The major strengths of our study are the large sample size (n=4266) and the fact that the large population-based database is controlled internally and externally for quality. Furthermore, it is a strength that all MI events are registered in the MONICA infarction registry and not only those treated in cardiology departments. To only include first MI strengthens the specificity of the findings and removes possible learning effects from a previous experience of seeking care for MI. Information about time between symptom onset and medical presence was missing in the medical records in 18% of the observations, and were thus excluded from the analysis. However; there were no major differences regarding diabetes status, gender, age and size of residential area between the excluded observations and the study population.

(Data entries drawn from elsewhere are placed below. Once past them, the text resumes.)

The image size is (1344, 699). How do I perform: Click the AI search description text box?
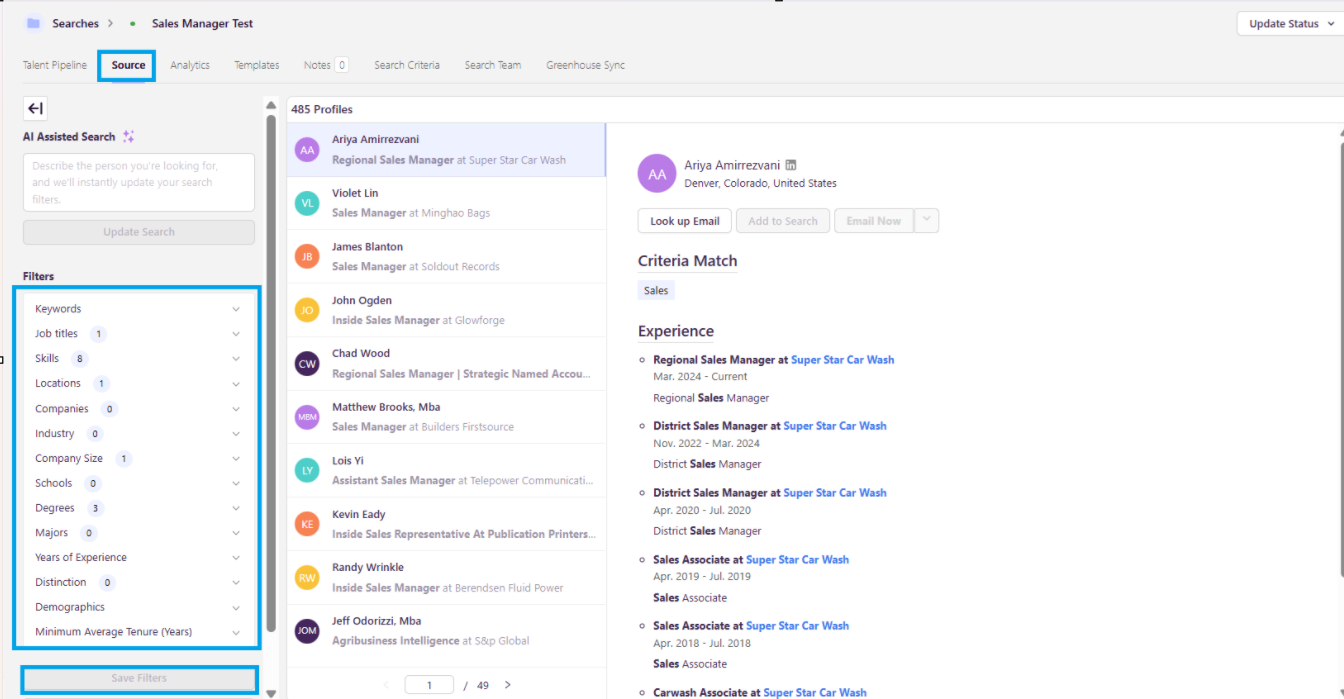click(138, 182)
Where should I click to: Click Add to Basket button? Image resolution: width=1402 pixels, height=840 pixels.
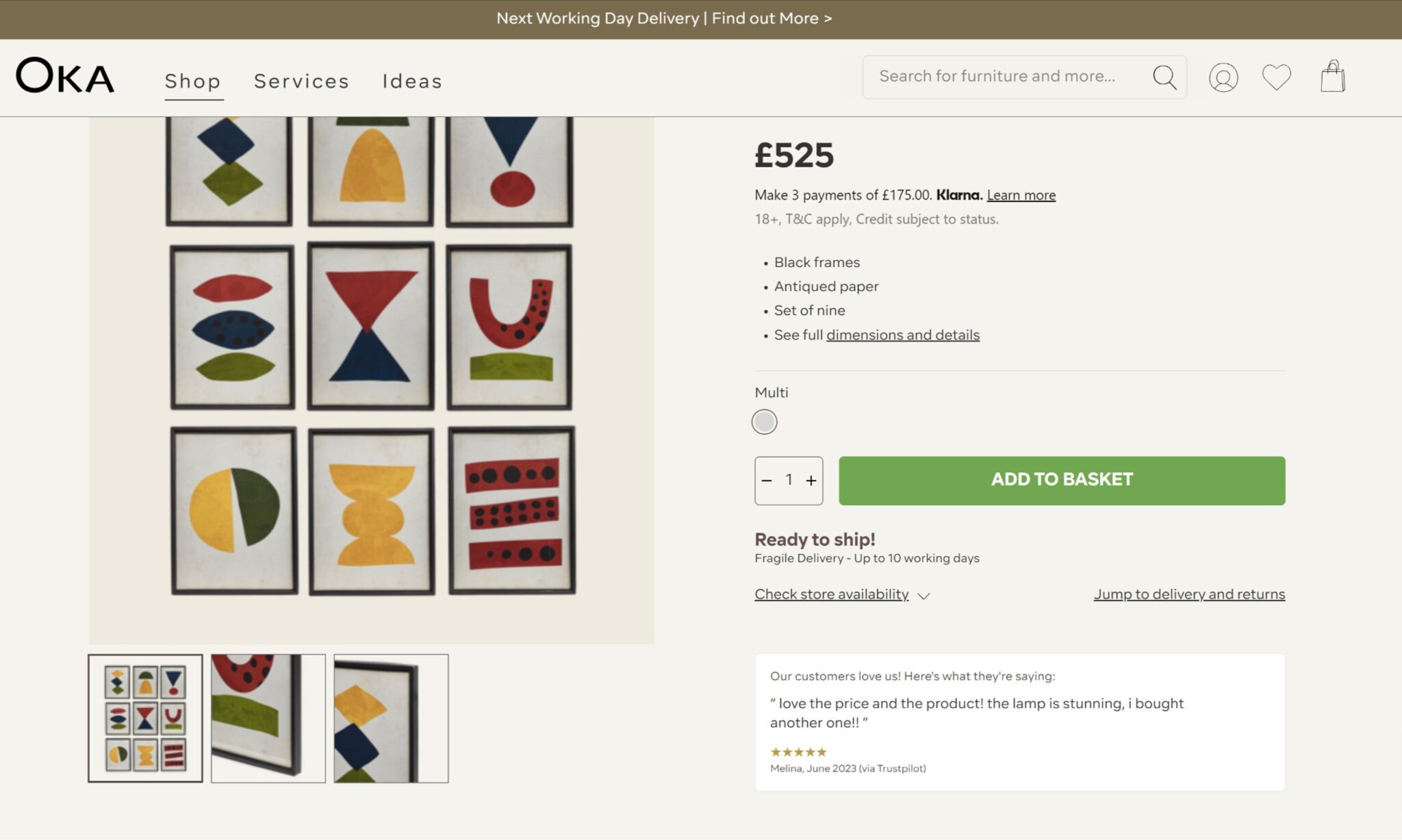pos(1062,481)
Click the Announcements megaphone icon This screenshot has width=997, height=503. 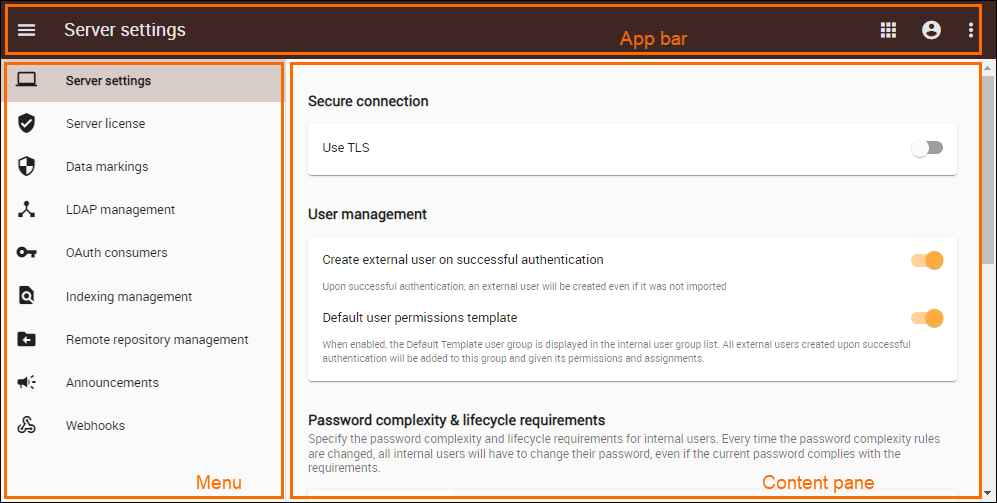pyautogui.click(x=27, y=382)

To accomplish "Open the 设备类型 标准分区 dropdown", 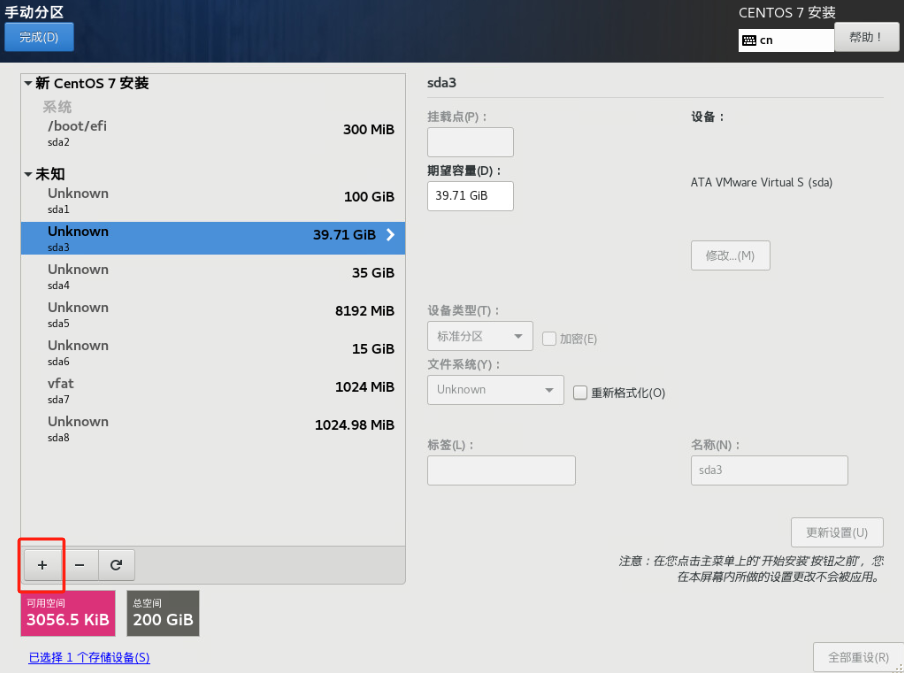I will tap(479, 337).
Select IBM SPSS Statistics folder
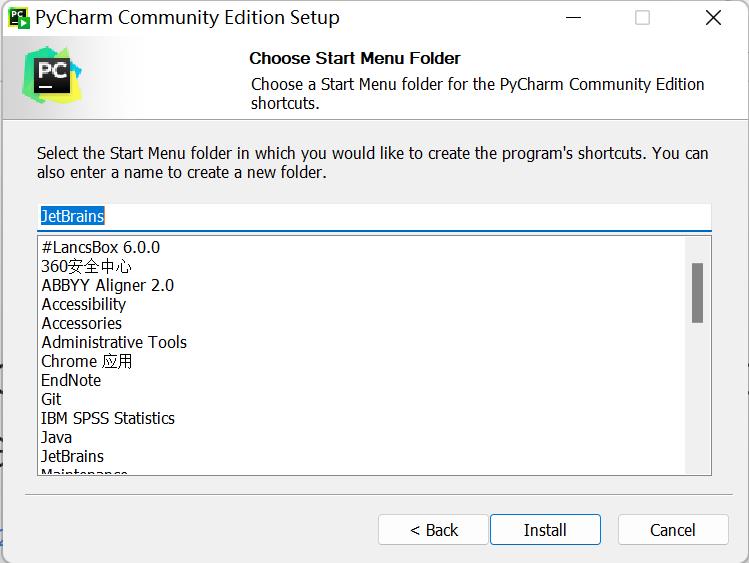 [108, 418]
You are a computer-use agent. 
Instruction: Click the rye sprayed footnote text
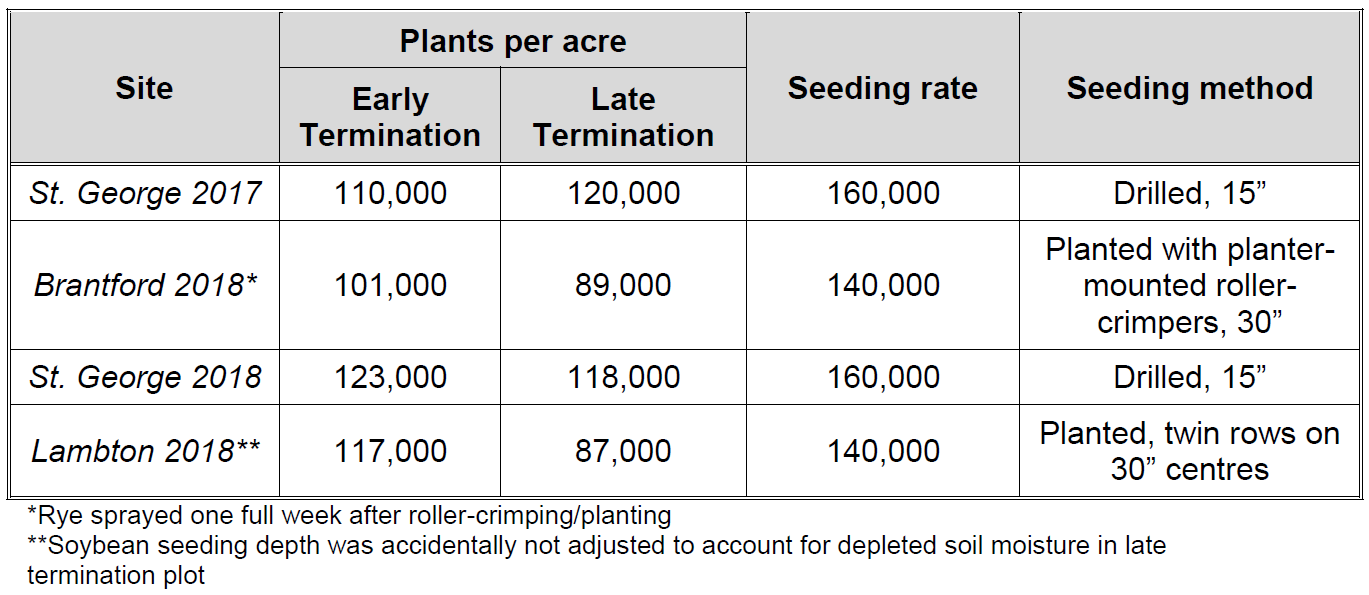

A limitation, however, is that information about pre-hospital delay time, in the MONICA registry was based solely on medical records. It has been discussed that other pre-hospital delay times are documented in medical records than in patient interviews
. Medical records are often made directly at admission to hospital, which can make it easier for the patient to remember times. Patient interviews are often made some days after arrival to hospital and therefore a risk for recall bias. It can also be difficult, both for patients and health care personnel, to delineate symptom onset of MI from prodromal symptoms, i.e. pre infarction angina before the acute MI event
A further limitation is the lack of data on socio-economical status in the MONICA Study. As diabetes is more common in people with low education and both these factors are more common in rural areas, the relationships noted could be confounded. In a sensitivity analysis we studied the differences in delay time restricted to urban dwellers and found similar longer delay in diabetic subjects as for the whole group (data not shown).